Мы направились в спальню. Сашка с унылым видом сидел, прикованный к батарее.
– Ну вот, герой, ты дождался своего освобождения, – сказал ему Макс и достал ключи от наручников. – Передай своим хозяевам: я семь лет жил в Латинской Америке, там есть очень неспокойные места, в спину мне не раз стреляли, и я успел приспособиться, так что в следующий раз прихвати с собой танковую бригаду.
– Выпендрежник хренов, – сказал Сашка, когда мы уже покинули дом, Макс выпустил нас через калитку, так что лезть на стену не пришлось. – Танковую бригаду… Застал меня врасплох. С кем не бывает… О чем вы так долго беседовали?
– О его родственнике, – хмуро сообщила я.
– О ком?
– Ральф Вернер – его дед.
– Так вот откуда он знает о кладе.
– Ничего он не знает, одни догадки, как и у нас. Вернер с сорок первого года ни разу не виделся с женой, так что рассказать ей о кладе не мог.
– Это он тебе наплел, да? И ты поверила?
– Я вообще не верю, что клад существует. Теперь вдруг возник какой-то архив…
– Что?
– Держи, – сунула я ему в руки папку. – Здесь все написано.
В машине он заглянул в папку, и лицо его страдальчески сморщилось.

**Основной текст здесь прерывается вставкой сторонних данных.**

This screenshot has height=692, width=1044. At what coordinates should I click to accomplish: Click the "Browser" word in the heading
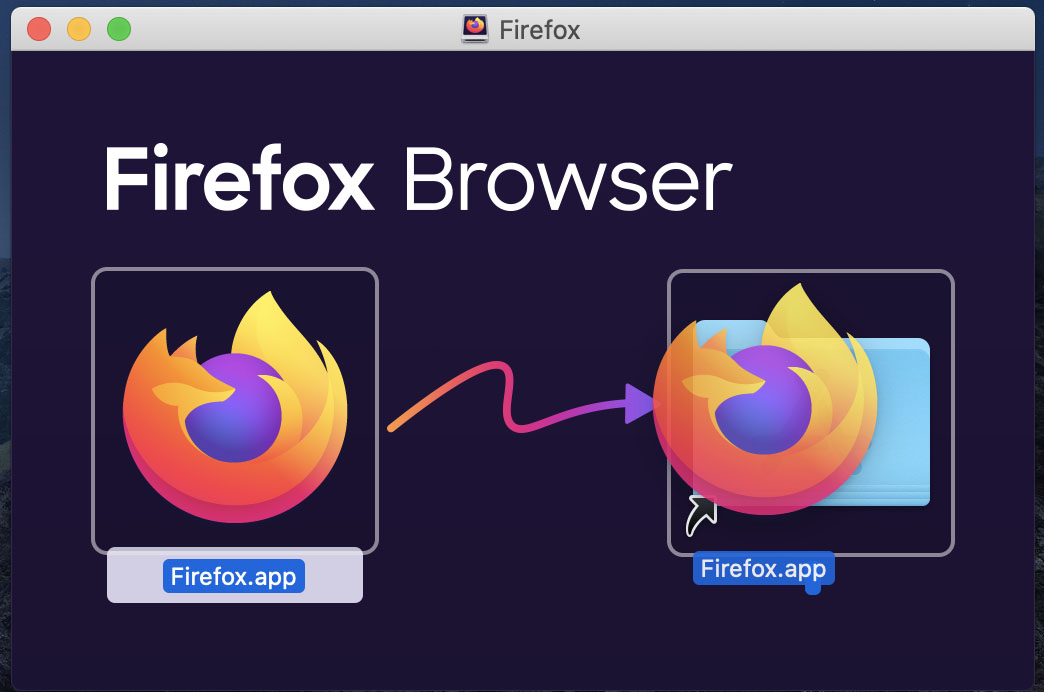(567, 181)
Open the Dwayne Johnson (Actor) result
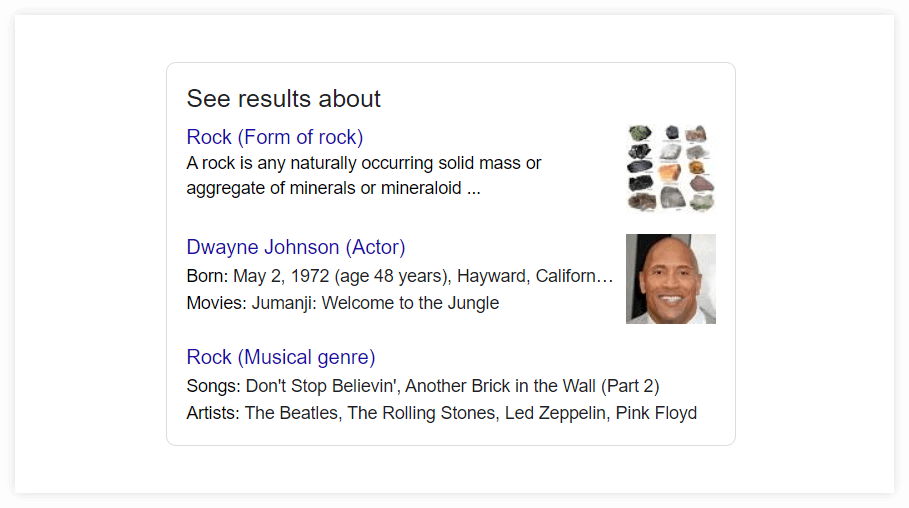The height and width of the screenshot is (508, 909). point(295,247)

– И что я здесь пойму? Тут почти все не по-русски.
– Не волнуйся, я переведу. Едем домой.
– Ты чего сердитая такая? – кашлянув, спросил он.
– А чего мне радоваться?
– Папка у нас, значит, и горевать нечего. Или ты думаешь, он отдал не все? Кстати, ас какой радости он вдруг расщедрился?
– Эти бумаги ему больше не нужны. Он снял копии на память о своем деде, а документы никуда нас не приведут.